[[ Supplied information, beginning ]]
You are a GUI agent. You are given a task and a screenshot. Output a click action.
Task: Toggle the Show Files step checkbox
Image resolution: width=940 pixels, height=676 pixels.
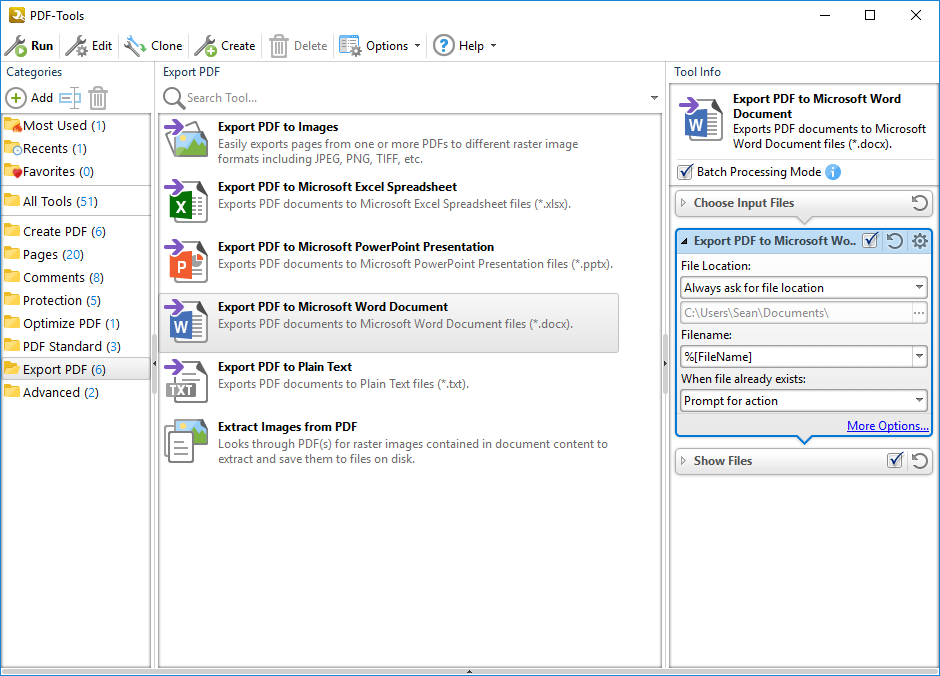[895, 461]
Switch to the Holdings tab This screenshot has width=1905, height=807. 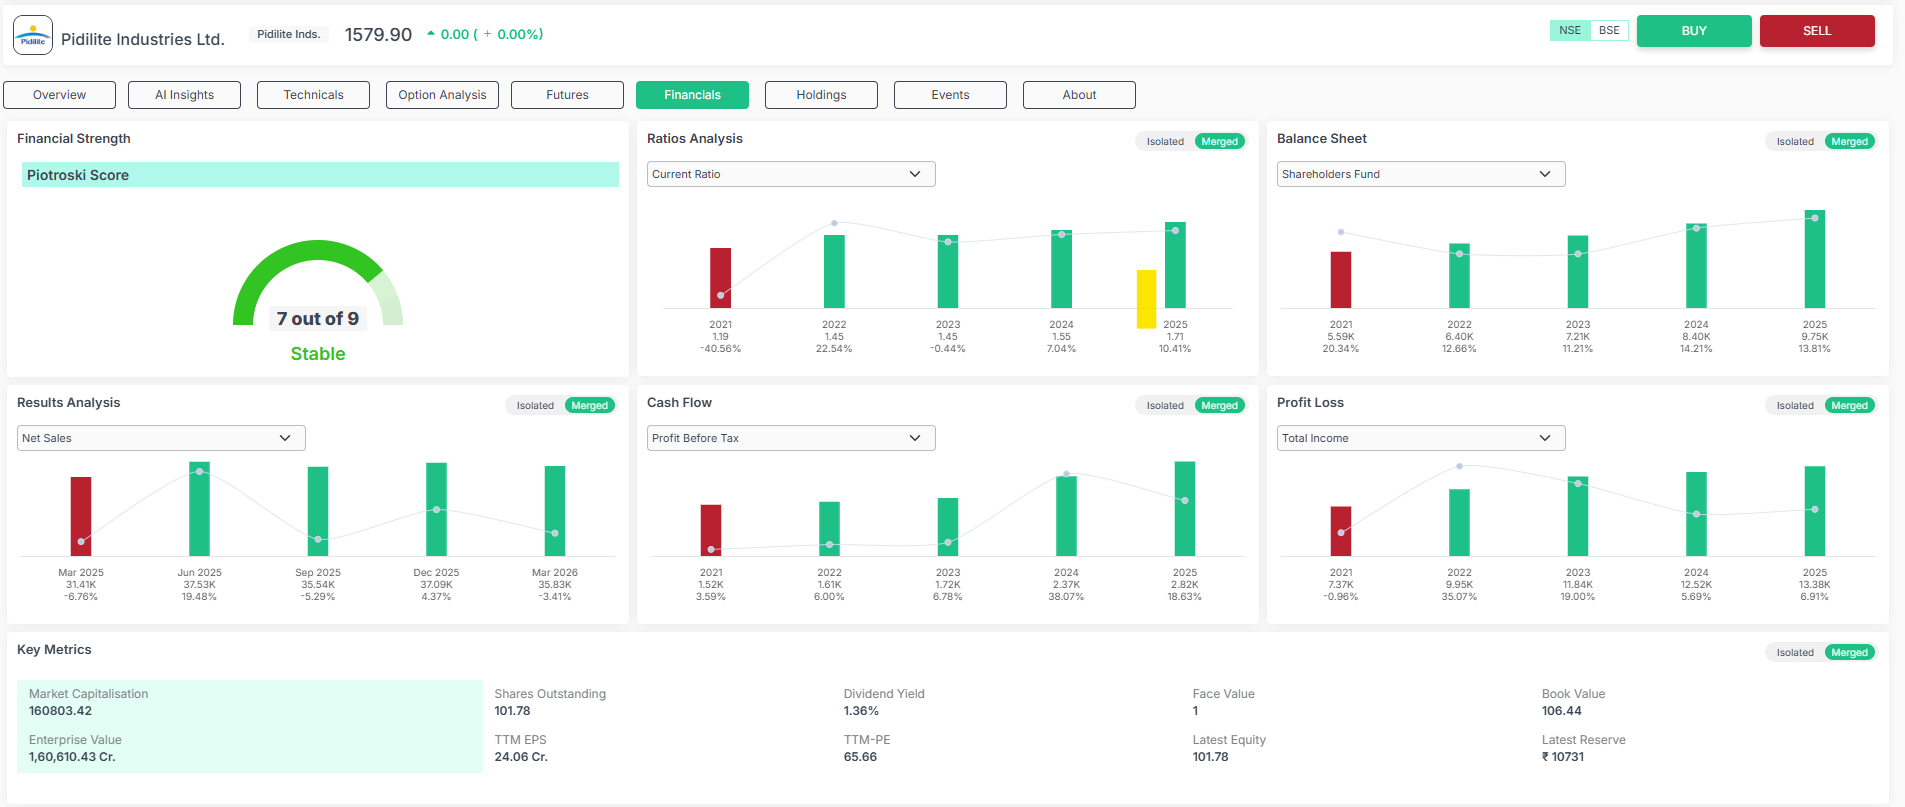pyautogui.click(x=821, y=95)
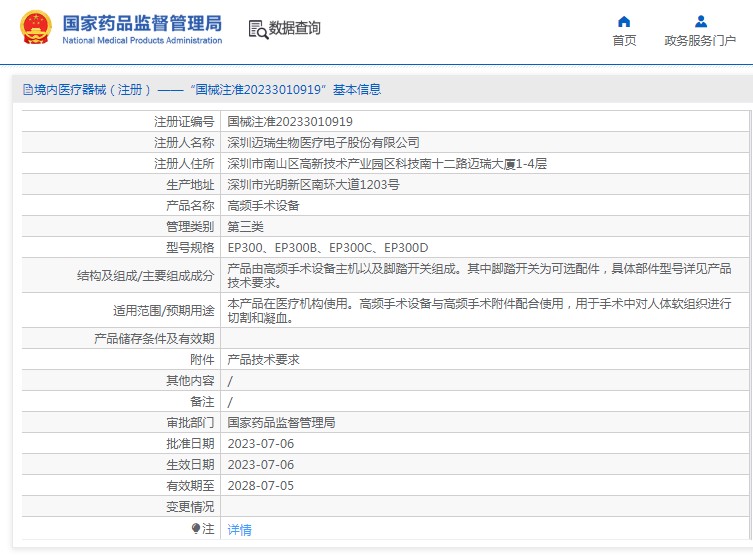Click the document icon before 境内医疗器械
753x556 pixels.
[x=27, y=90]
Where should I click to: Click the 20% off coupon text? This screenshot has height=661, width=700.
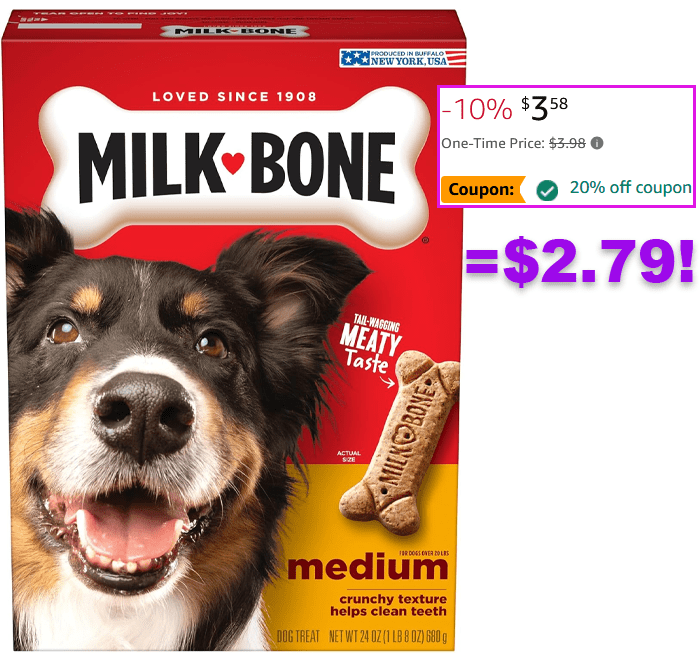point(631,187)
[[ Supplied information, end ]]
§ **Requirement**:
Word-for-word restatement: every line from the one with "Where should I" through the final line of the data, both ends included, pictures excluded.

§ **Answer space**:
Where should I click to: Click the 20% off coupon text? This screenshot has height=661, width=700.
point(631,187)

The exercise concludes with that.